Task directions - A single number is needed: how many lines of the data below contain "will".

*** Begin section ***

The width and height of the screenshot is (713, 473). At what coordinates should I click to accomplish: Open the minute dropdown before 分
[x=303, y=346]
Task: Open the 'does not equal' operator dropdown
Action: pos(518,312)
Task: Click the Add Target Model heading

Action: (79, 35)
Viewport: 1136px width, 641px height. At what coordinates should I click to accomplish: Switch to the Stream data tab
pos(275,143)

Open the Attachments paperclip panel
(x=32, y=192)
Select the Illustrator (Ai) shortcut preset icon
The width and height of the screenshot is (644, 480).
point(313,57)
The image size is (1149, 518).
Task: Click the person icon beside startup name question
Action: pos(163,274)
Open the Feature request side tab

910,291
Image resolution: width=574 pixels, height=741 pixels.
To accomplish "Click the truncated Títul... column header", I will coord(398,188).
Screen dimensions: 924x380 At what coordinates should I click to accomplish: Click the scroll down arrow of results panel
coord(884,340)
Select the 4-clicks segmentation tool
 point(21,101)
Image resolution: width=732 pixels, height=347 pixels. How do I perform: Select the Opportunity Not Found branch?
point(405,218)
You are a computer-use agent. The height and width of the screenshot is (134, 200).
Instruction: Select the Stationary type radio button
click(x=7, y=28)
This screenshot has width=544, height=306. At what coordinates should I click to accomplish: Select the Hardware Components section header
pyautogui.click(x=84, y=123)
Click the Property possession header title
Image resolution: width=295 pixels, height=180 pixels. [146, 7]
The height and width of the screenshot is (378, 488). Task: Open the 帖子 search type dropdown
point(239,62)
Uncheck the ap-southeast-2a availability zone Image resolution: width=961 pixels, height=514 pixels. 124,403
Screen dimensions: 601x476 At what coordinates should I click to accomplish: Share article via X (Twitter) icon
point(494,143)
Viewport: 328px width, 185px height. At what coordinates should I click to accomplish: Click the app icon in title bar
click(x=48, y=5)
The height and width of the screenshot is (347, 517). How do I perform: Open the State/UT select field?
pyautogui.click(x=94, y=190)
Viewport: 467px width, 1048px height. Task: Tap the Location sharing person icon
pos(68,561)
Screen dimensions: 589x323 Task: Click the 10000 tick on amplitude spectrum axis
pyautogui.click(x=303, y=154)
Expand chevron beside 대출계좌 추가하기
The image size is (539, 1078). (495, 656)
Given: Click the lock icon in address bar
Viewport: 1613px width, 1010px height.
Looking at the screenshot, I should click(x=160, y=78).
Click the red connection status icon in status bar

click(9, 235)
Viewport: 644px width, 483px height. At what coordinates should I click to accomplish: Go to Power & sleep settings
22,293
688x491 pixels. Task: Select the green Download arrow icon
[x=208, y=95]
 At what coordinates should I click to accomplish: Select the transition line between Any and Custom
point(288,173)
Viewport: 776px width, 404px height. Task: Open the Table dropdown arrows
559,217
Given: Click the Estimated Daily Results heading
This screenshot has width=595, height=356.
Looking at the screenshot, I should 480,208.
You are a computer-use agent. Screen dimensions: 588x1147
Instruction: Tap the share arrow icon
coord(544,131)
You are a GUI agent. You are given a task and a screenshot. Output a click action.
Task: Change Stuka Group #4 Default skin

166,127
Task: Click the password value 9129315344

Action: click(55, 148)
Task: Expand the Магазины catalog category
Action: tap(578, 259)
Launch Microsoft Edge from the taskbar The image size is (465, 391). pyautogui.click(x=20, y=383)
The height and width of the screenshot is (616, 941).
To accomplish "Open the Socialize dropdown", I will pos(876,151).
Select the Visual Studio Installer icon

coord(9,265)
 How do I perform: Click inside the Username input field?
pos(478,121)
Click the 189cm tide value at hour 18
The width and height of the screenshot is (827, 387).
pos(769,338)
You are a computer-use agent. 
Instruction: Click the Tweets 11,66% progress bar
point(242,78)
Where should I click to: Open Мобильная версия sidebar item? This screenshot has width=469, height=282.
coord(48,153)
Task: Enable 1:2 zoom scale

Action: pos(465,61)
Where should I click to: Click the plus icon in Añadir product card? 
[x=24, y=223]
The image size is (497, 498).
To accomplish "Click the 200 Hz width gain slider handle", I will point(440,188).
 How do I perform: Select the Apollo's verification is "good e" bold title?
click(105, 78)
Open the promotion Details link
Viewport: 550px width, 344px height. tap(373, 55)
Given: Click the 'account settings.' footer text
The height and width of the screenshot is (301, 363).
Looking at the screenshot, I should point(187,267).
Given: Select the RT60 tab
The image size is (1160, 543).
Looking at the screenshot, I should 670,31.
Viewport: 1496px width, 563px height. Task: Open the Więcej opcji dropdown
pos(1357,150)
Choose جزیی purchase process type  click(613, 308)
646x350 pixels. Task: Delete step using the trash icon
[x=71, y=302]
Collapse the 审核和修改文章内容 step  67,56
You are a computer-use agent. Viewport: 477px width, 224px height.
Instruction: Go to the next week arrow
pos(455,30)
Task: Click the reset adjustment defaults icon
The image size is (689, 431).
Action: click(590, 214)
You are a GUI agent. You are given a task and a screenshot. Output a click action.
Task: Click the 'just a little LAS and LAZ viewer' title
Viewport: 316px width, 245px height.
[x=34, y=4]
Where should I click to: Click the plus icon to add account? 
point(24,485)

*** End section ***

Exercise output - 3